J’ai beau ronchonner après ce qui ressemble fort à une uniformisation de l’édition BD actuelle, il arrive de temps en temps sur les étalages de nos libraires des albums qui sortent carrément de l’ordinaire. Ce Souvenirs de l’empire de l’Atome en est un exemple frappant. Couverture hyper travaillée – quelle douceur du cartonnage et, oh, ces rayons dorés incrustés ! – pagination épaisse et propos ambitieux, c’est le genre d’objet qu’on aimerait voir chaque semaine en nouveauté… Reste à le lire.
J’avoue que j’ai hésité à l’acheter et il aura fallut des critiques très positives de certains de mes lecteurs pour que je me décide. Il faut dire que les histoires de Smolderen me font peur, j’ai toujours l’impression d’avoir loupé la moitié du propos tellement c’est intelligent. ”Bien après la chute de l’Empire de l’Atome”, Paul et sa famille passèrent quelques semaines au Mexique. Ces quelques mots en ouverture résument le propos : le thème ce sera la mémoire.
Paul, brillant fonctionnaire états-uniens, est en train de craquer. Depuis son enfance, il est en contact psychique avec un Zarth Arn, général puis conseiller de l’Empereur des Étoiles dans environ 121 000 ans de notre futur. Mais Paul n’arrive plus à garder le contact avec la réalité et ses supérieurs l’envoient voir un psy. Lequel psychologue publie quelques années plus tard un ouvrage consacré au futur soigneusement décrit par Paul qui va attirer l’attention d’un gourou proche de l’Armée, Gibb Zelbub, qui manipule les grands esprits qu’on lui présente pour devenir… le Maître du Monde !
Raconté comme ça, ça a l’air assez simple mais il faut voir que toute la structure du récit est en flashbacks, chacun racontant son histoire et Paul ses souvenirs. La notion de mémoire est au centre du récit et les références abondent. Référence à la SF des années 30/40 (Les Seigneurs de l’Instrumentalité de Cordwainer Smith, les empires d’Isaac Asimov…) et ensuite, à la suite d’un voyage dans le Bruxelles de l’exposition universelle où l’on croise André Franquin et des échos de Moebius. Si j’ai beaucoup apprécié la première partie, purement SF états-unienne, j’avoue que j’ai été un peu dérouté par le méchant Zelbub, décalque de Zorglub, ridicule inclus et il a fallut m’accrocher pour boucler l’album. C’est hyper bien construit (tout démarre au milieu des ruines de l’empire maya, par un jeu de Memory, le méchant se signale par la perte de mémoire de ses victimes) avec des références intelligentes (j’ai rêvé où il y a un morceau de L’invention de Morel ?), tout cela soigneusement dissimulé dans une espèce de thriller ironique mais c’est un petit peu trop pour moi. Un peu comme s’il y avait au dessert des profiteroles, une île flottante et une tranche de brioche façon pain perdu avec de la glace vanille. Sans compter que je n’ai rien compris à l’histoire du condamné chinois, soit-disant le traumatisme qui a déclenché l’évasion psychique du héros.

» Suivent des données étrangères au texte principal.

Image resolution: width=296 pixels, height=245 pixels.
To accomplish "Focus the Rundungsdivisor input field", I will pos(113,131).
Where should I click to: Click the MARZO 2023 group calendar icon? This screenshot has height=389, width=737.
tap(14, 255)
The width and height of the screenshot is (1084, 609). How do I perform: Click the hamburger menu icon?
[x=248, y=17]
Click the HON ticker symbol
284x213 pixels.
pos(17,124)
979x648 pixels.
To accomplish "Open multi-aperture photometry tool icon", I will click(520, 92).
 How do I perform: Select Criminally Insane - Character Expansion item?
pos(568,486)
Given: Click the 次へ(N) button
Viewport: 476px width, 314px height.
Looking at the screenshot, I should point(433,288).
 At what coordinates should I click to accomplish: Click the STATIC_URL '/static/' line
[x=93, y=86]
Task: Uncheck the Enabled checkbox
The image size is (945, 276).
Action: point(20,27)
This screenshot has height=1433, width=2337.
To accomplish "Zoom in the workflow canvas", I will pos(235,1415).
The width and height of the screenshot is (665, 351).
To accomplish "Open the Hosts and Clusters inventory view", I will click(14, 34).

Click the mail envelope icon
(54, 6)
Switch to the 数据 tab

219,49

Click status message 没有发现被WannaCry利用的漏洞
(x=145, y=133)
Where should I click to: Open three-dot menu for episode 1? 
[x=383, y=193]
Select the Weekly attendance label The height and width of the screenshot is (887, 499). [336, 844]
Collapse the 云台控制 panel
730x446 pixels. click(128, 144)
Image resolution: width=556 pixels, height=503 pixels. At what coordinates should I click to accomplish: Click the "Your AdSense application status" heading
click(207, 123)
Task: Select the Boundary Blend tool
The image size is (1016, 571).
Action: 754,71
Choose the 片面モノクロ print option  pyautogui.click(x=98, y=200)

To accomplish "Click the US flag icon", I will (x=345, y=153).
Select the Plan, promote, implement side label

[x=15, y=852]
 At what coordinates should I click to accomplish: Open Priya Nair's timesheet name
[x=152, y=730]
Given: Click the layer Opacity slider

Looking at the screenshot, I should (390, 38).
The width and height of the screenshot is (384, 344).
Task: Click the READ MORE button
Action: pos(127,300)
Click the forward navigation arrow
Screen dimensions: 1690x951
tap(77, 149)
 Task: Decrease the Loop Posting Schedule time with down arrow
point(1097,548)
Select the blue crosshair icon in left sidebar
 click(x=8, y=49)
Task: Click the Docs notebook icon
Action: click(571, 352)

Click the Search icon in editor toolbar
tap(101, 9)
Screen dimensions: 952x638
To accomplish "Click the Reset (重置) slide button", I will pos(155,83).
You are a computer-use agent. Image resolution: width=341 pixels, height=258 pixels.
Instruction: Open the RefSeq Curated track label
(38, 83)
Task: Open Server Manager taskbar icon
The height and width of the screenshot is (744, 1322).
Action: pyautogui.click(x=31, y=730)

Le dessin d’ Alex Clérisse a suivi le sens inverse : très inspiré par les années 50/60 (école Mary Blair), il m’a semblé au début en décalage avec la SF décrite qui fait plutôt années 40/50. Mais petit à petit, avec l’arrivée des années 60, ça devient très cohérent et la richesse d’idées graphiques est impressionnante.
Au final, c’est un album dont je conseille fortement la lecture au lecteur qui aime la BD ambitieuse mais avec un risque certain de désorientation voire d’agacement.
Le dessin,la couv,et ce billet inspiré vont encore m’inviter à la curiosité:Merci Onc’Li An !
(Le dessin renvoie à Renaud Collin,un’ poco)
Ah:Et merci de ronchonner pour nous.J’y souscris.
@julien : je ne saurai dire pour Renaud Collin.
Ce qu’il ya de bien (aussi) avec cette bd, c’est qu’on peut la lire dans le désordre, ça marche toujours. Dingue.